- What to produce -
Can you repeat the records word for word, starting at the line that contains "Where should I click to: Click" and ending at the last of the records, with the pictures left out?

○ ○ ○ ○ ○

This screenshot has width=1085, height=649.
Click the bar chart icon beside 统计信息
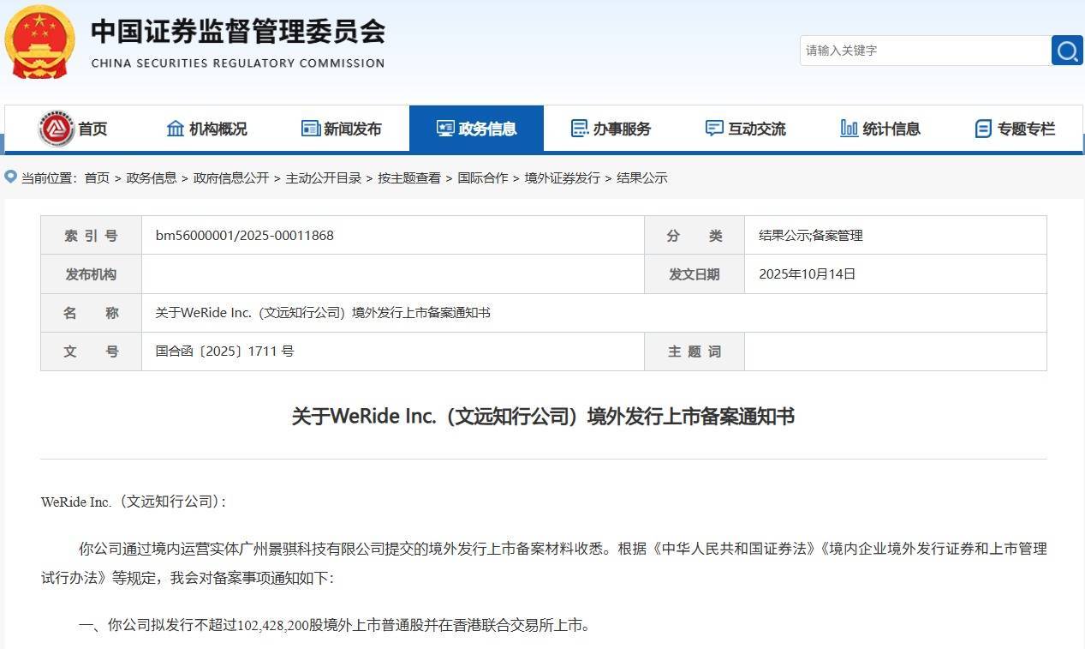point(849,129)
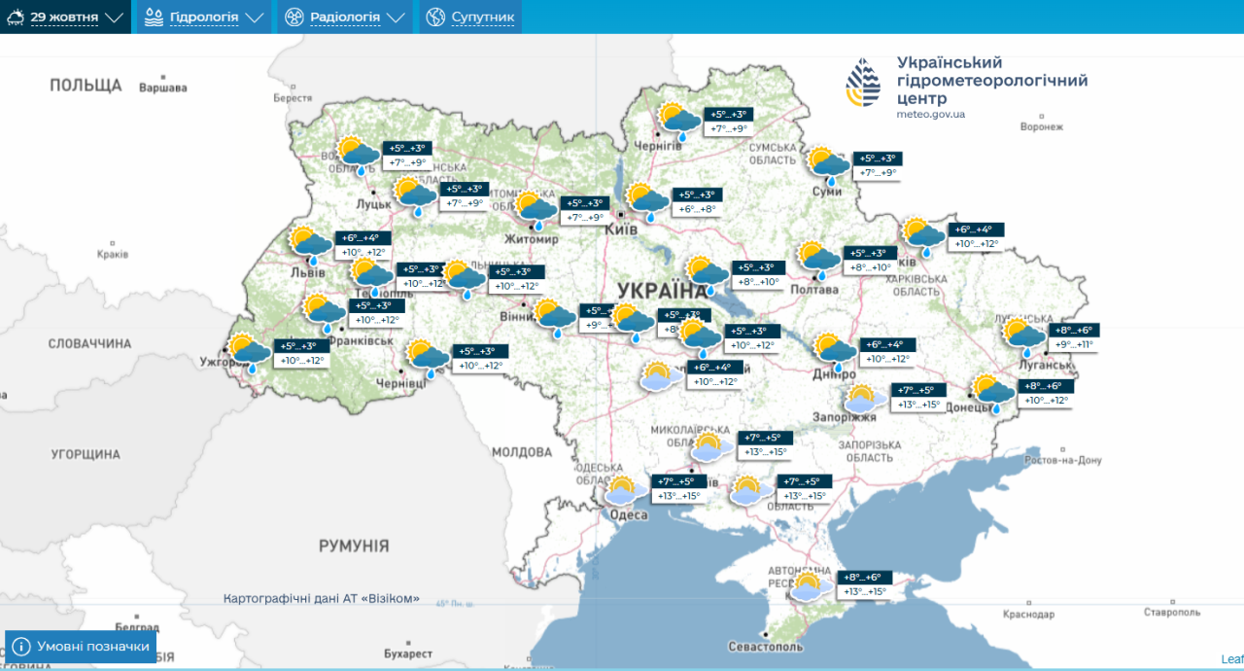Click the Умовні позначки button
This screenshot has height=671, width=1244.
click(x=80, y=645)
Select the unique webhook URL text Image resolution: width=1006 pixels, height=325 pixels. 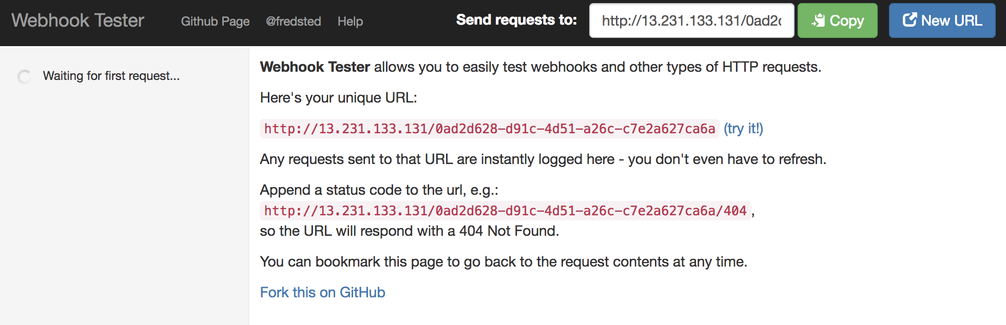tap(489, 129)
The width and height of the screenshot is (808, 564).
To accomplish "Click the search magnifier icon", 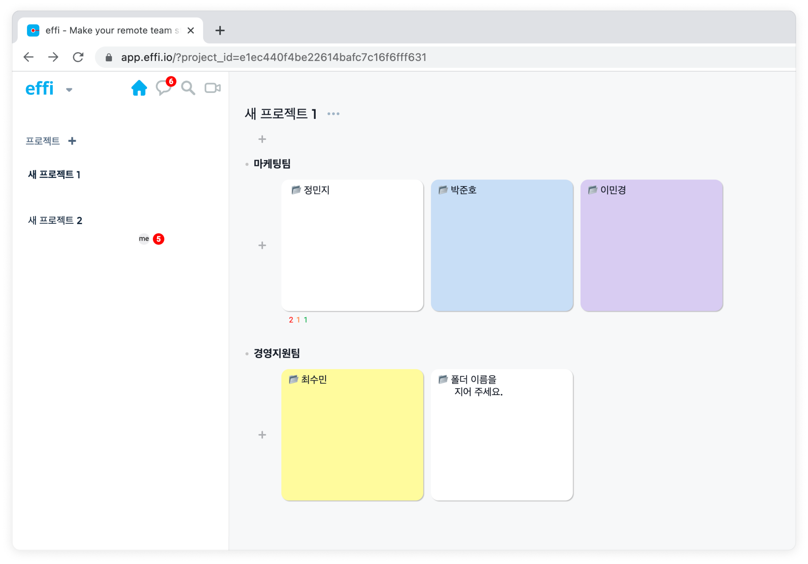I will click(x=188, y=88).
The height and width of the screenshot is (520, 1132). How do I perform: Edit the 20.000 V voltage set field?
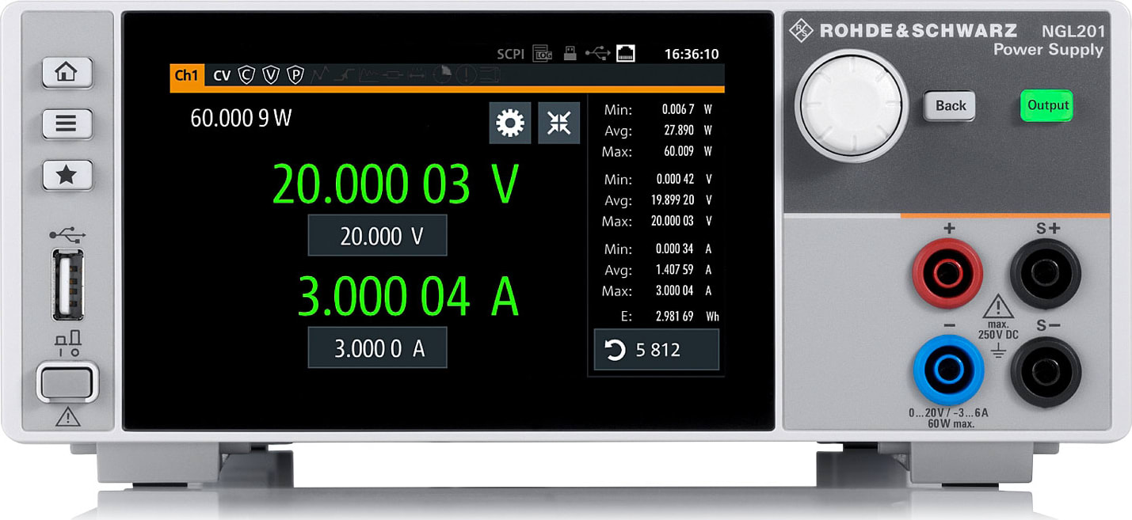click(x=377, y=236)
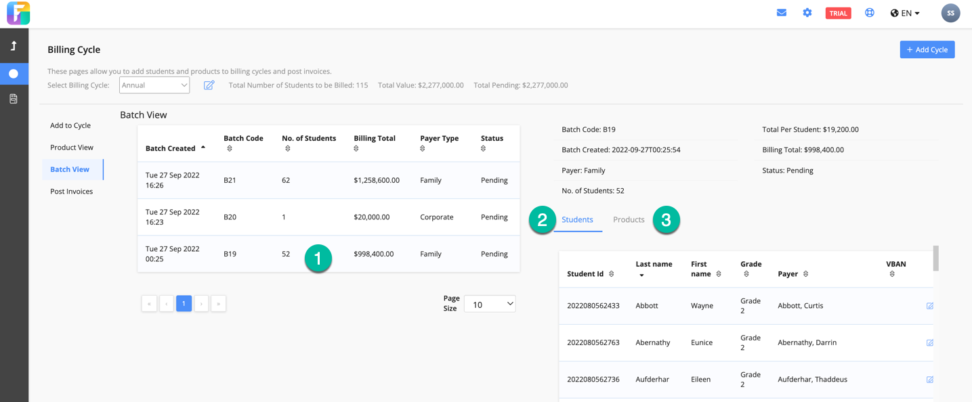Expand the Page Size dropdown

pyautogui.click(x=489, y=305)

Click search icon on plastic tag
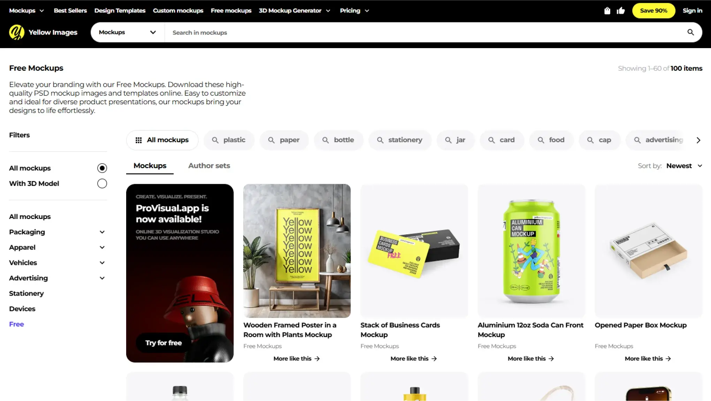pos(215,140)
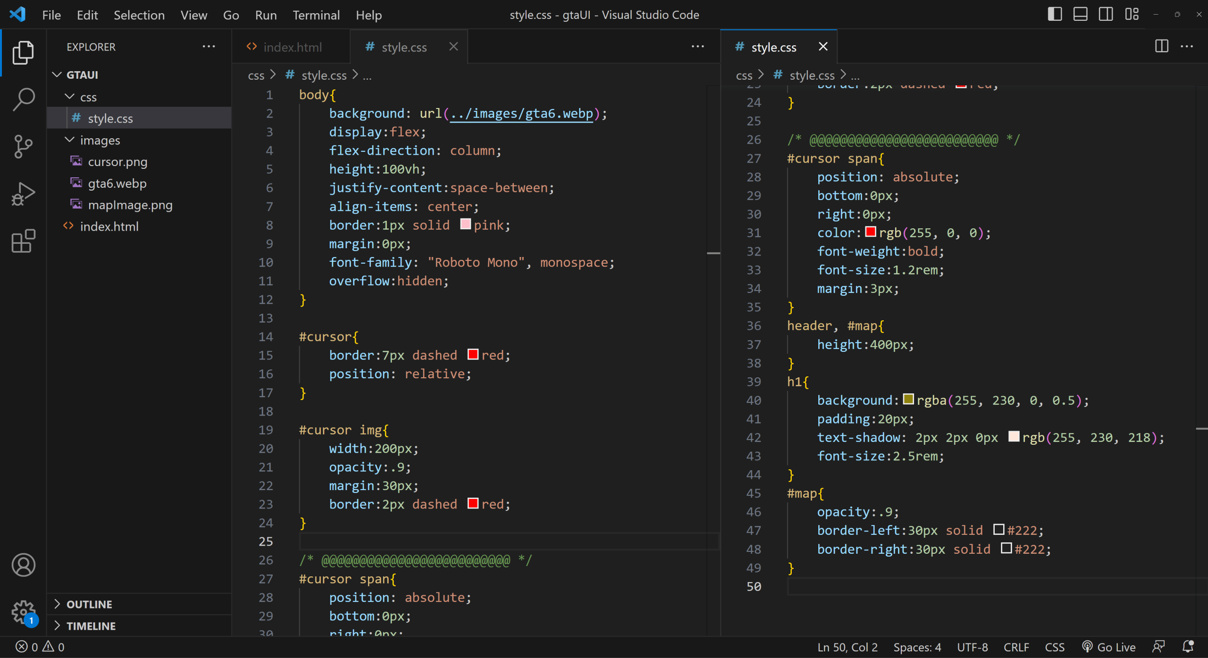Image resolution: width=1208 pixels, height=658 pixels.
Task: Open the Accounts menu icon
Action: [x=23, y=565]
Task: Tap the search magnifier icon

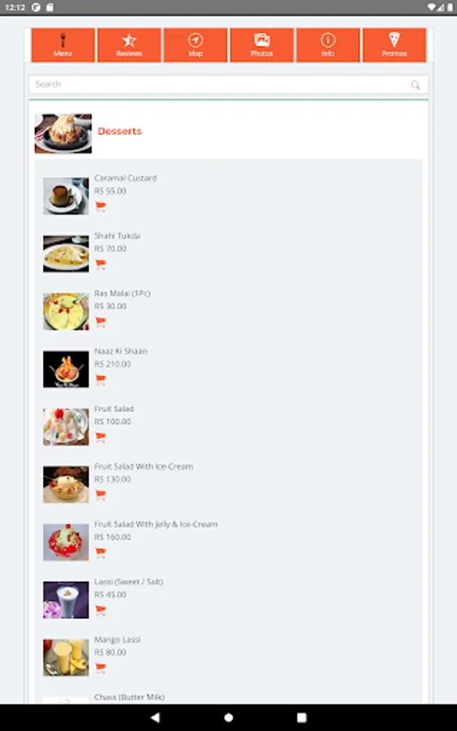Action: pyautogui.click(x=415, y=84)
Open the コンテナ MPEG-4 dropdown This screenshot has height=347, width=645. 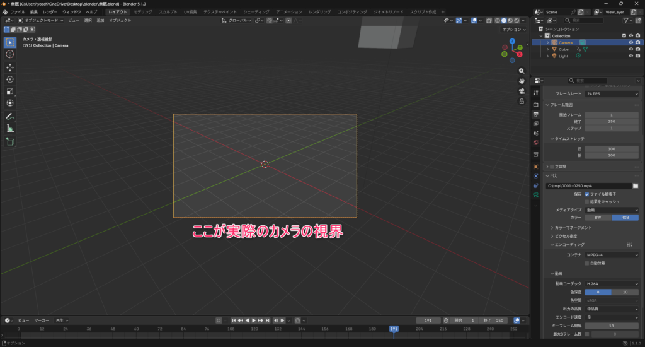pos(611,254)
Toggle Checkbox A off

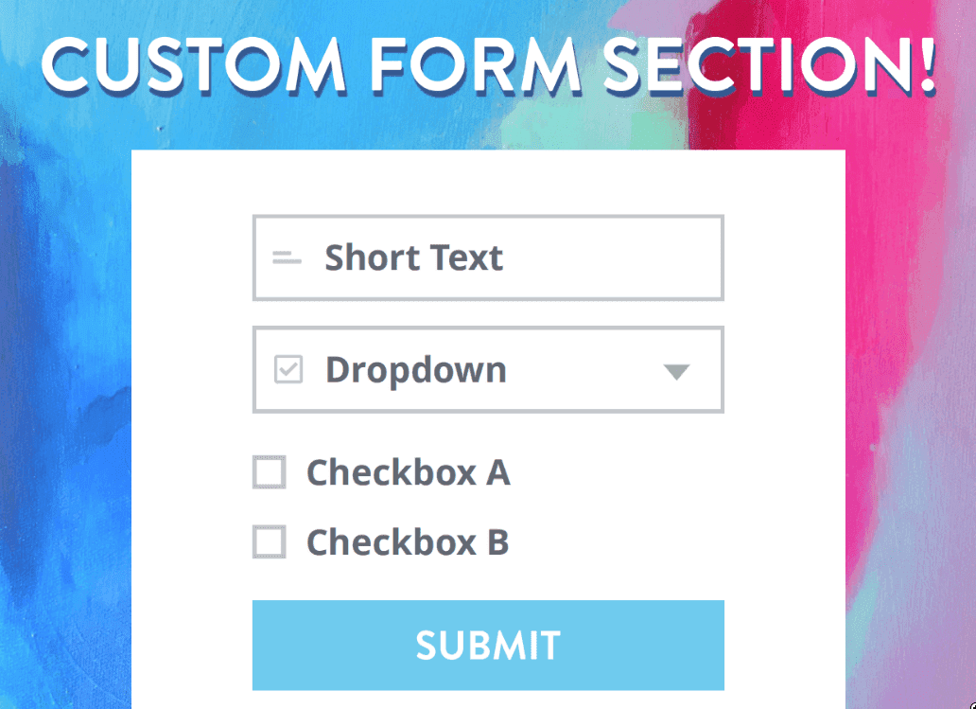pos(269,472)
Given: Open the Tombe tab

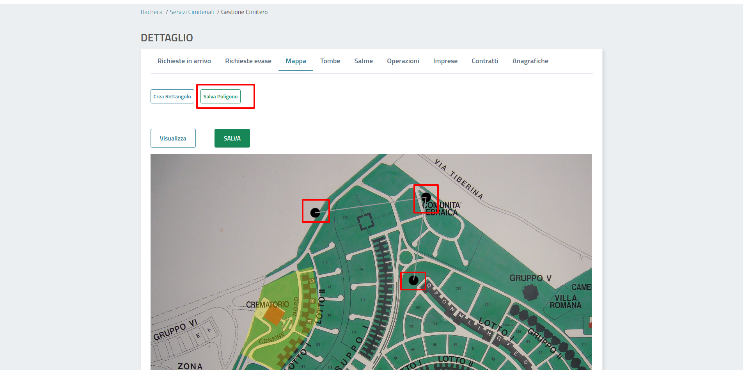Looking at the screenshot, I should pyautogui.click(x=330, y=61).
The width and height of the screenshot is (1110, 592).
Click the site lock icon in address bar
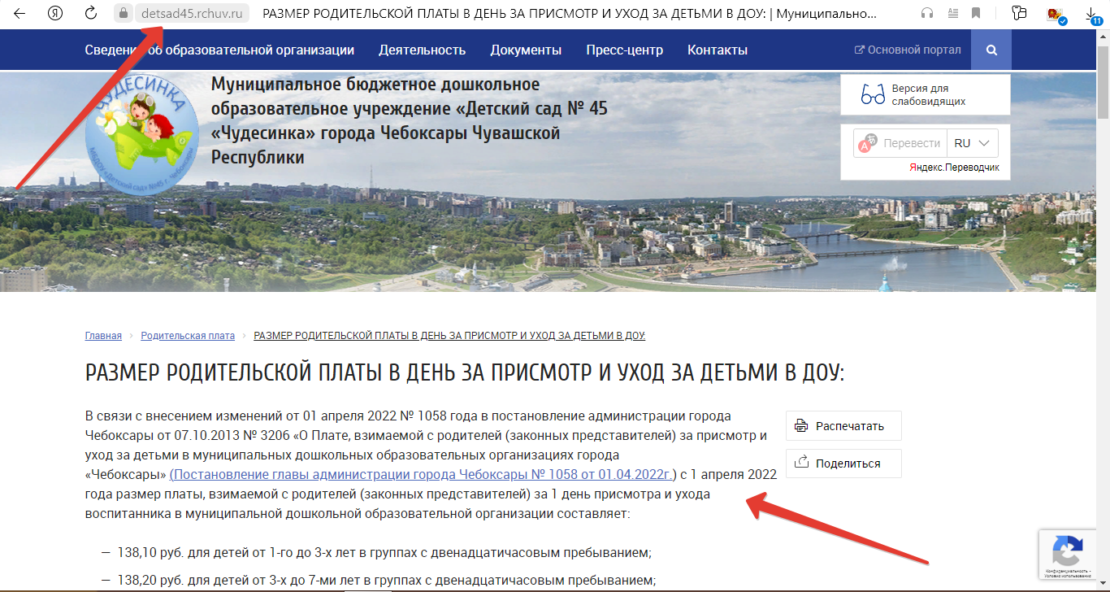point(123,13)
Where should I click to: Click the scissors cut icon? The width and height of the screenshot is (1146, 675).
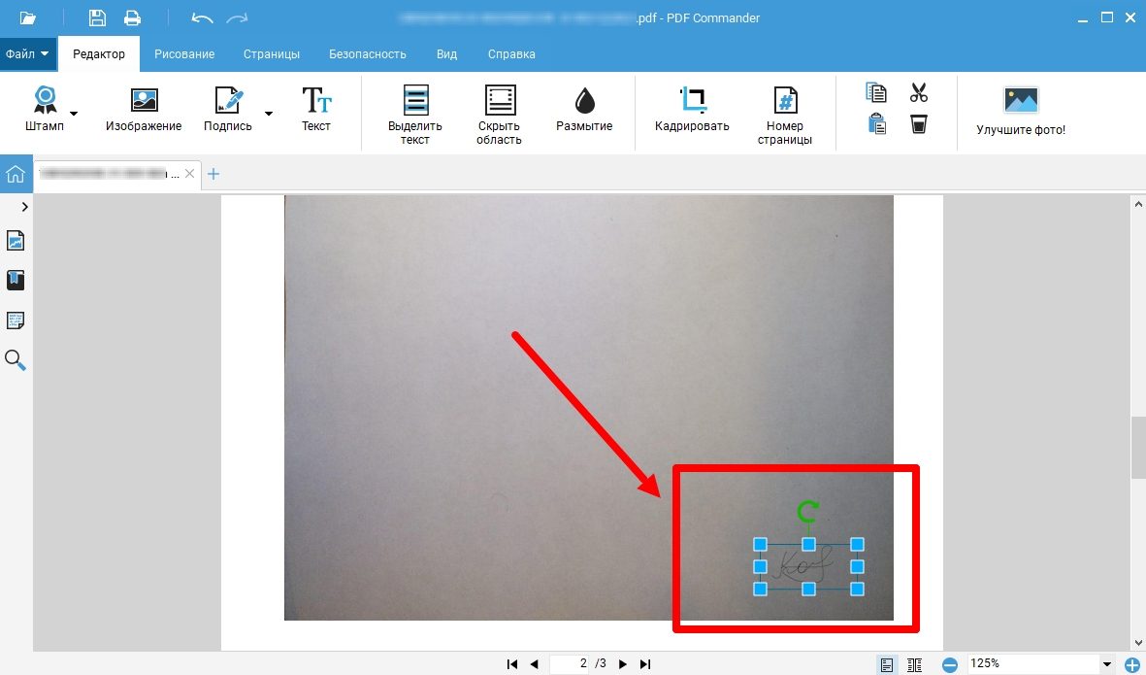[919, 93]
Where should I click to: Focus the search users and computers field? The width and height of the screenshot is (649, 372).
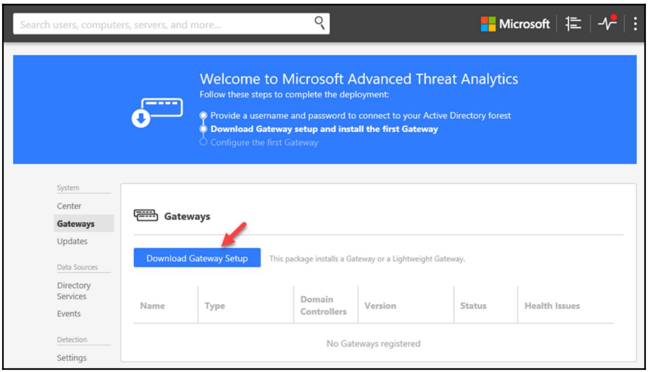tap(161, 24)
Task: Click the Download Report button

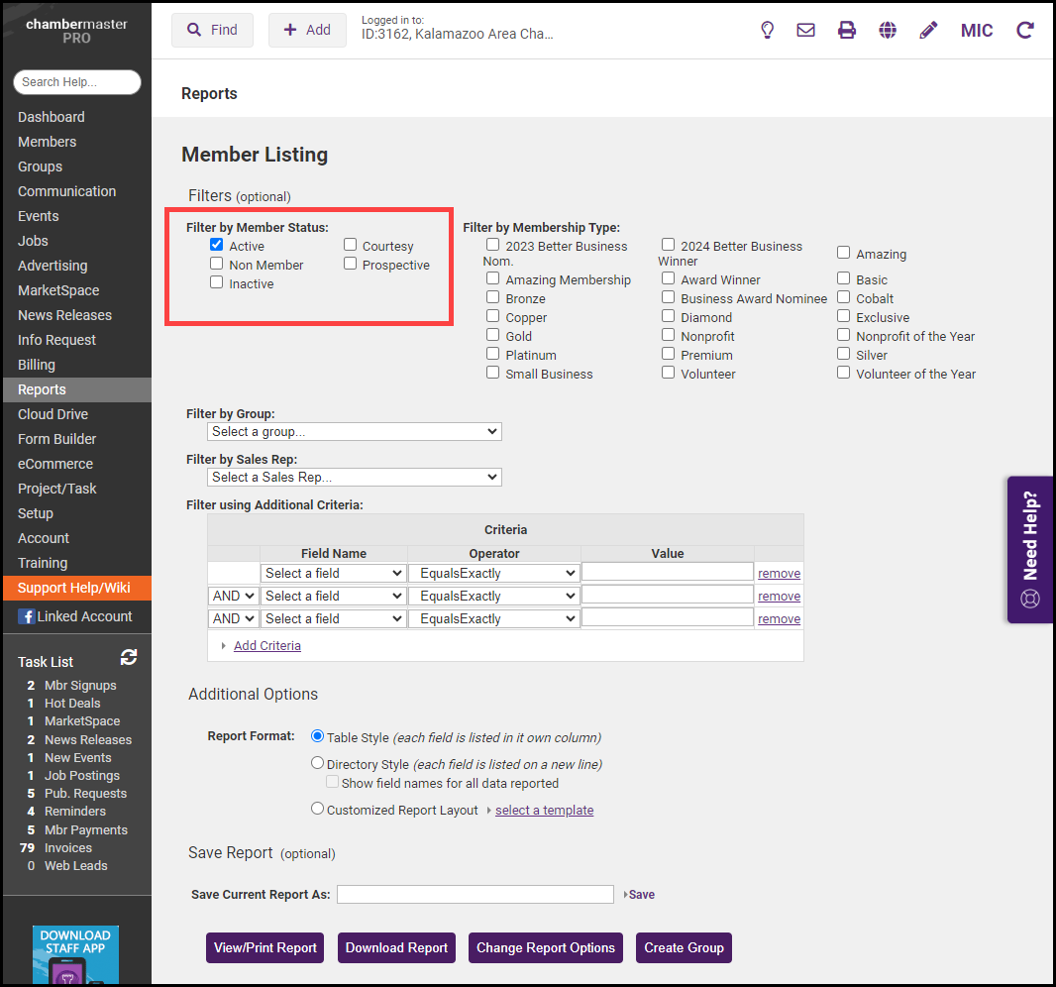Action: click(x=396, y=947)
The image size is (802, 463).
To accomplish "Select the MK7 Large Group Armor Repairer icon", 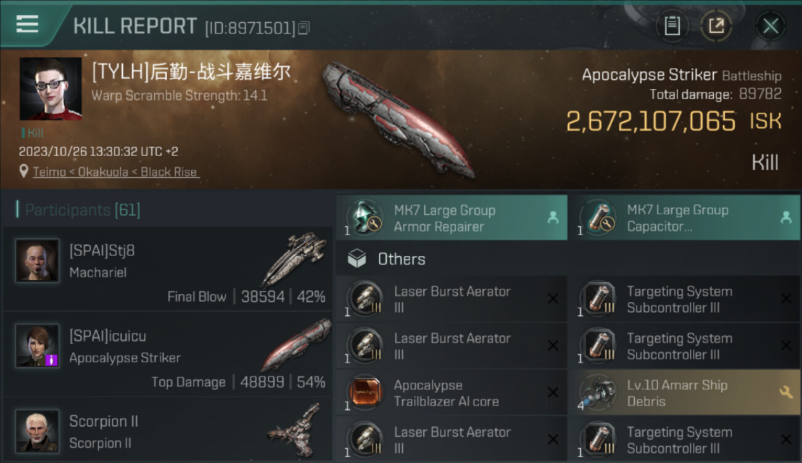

○ ○ ○ ○ ○

- Output for this task -
Where should I click to: Click the scissors cut icon? The width and height of the screenshot is (1146, 675).
[919, 93]
Where should I click to: Focus the search users and computers field? The width and height of the screenshot is (649, 372).
tap(161, 24)
Task: Click the Download Report button

Action: click(x=396, y=947)
The image size is (802, 463).
To accomplish "Select the MK7 Large Group Armor Repairer icon", 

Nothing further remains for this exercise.